-- start DOCUMENT SEGMENT --

Skip to content

Code project management

Neal W Morton edited this page Jun 11, 2023 · 30 revisions

Managing Python and Bash code projects for data analysis

Code is often much easier to develop and test locally, where you can install and run any software you want. This workflow sets things up so that you develop code locally and then run it on a cluster Lonestar 6. By working locally, you can use an integrated development environment (IDE) to help you develop your code. It can make a lot of things easier with features like checking your code syntax and looking up documentation for you.

Part of the workflow is setting up a Python package that can quickly be installed anywhere you want. All the code will be tracked on GitHub, so you'll always be able to look up what changes have been made and when; this can be really useful during large analysis projects like fMRI data analysis, which can take a long time. This also makes code easy to share, so that you can invite other people to contribute code or give feedback. And it makes transferring work between clusters (sometimes necessary when there is downtime for maintenance or cluster decommissioning) much easier.

See the test project for a simple example of a project following the organization outlined in this workflow.

These instructions assume basic familiarity with Bash, Git, and GitHub.

-- end DOCUMENT SEGMENT --

__REQUIRED TASK 1__
Answer these questions about the code project management page:
(a) Which cluster does the workflow run code on?
(b) Where will all the code be tracked?
(c) Which tools do the instructions assume basic familiarity with?
__REQUIRED TASK 2__
Put this sentence from the code project management page into Spanish: "Code is often much easier to develop and test locally, where you can install and run any software you want."
__REQUIRED TASK 3__
Extend the code project management page past its final sentence, keeping its tone.
The data play no part in this.

-- start DATA --

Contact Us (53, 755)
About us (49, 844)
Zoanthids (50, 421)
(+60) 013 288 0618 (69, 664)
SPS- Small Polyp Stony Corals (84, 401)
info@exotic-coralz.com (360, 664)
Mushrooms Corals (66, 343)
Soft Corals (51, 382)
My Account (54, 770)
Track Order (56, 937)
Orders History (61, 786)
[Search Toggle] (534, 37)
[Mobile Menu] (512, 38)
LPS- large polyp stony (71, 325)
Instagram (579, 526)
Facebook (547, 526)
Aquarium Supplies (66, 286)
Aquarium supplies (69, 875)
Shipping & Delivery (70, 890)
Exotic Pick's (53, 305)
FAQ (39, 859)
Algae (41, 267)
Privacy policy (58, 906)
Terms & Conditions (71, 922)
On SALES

-- end DATA --
-- start DATA --

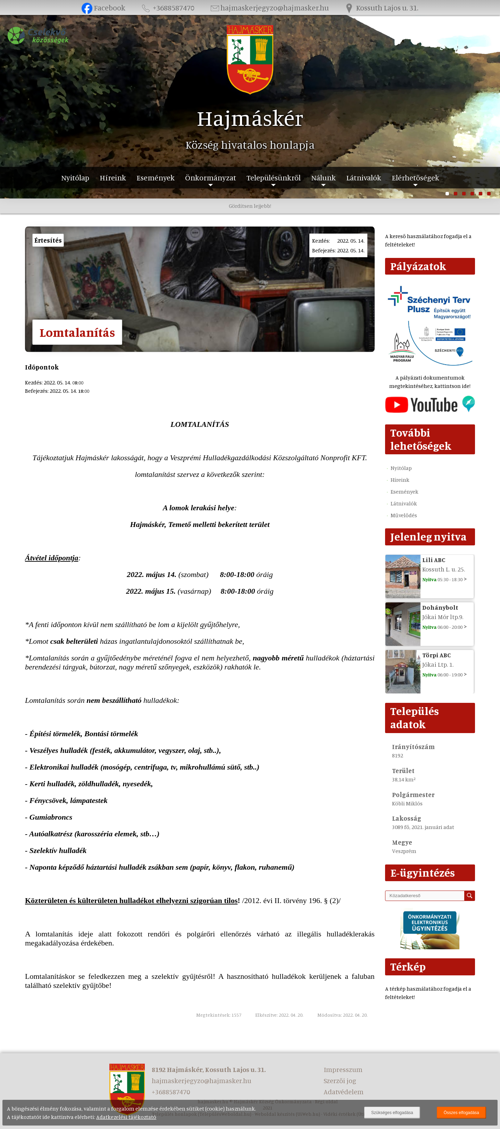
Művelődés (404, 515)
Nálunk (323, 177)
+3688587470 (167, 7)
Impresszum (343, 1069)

-- end DATA --

__RESULT 1__
(a) Lonestar 6
(b) GitHub
(c) Bash, Git, and GitHub

__RESULT 2__
El código suele ser mucho más fácil de desarrollar y probar localmente, donde puedes instalar y ejecutar cualquier software que quieras.

__RESULT 3__
This workflow was developed by Neal Morton on 2023-06-01 based on experience with many complex Python analysis packages and work on multiple clusters, along with recommendations from various Python development experts. Python development best practices are still evolving, but this procedure should remain sensible for some time.

Initial setup

  • First, create a new repository on GitHub. This can be either under your personal account or under the lab's prestonlab organization. Choose to add a README file; this is a good place to put basic documentation for your project. The purpose of your README is both to help you keep track of your project but also to allow naive users to run your code and achieve the same results you did. As a result, there are good READMEs and bad READMEs. An example of a thorough README can be found in the XMaze repository here. Also select a license to indicate what others are allowed to do with your code (for example, you can forbid others from using your code to make a closed-source program for commercial purposes). You may also want to specify a .gitignore file template. The .gitignore file specifies files that you don't want to track using GitHub. Often there are temporary files or local configuration files that you don't want to include in your repository. GitHub has nice templates for different programming languages that you can select.
  • Download an IDE (integrated development environment) like PyCharm or Visual Studio to whatever local computer you're working on. These programs usually have free licenses for people who sign up with a .edu email address.
  • Get a clone of the repository you made on GitHub (you can do this through PyCharm if you link your GitHub account, and Visual Studio may have a similar tool). If you are new to GitHub, you can also download and make use of GitHub's official visual tool: Github Desktop. While this tool has some limitations, it does make cloning, pushing, pulling, and viewing history, very very simple, with no need to use the command line tools.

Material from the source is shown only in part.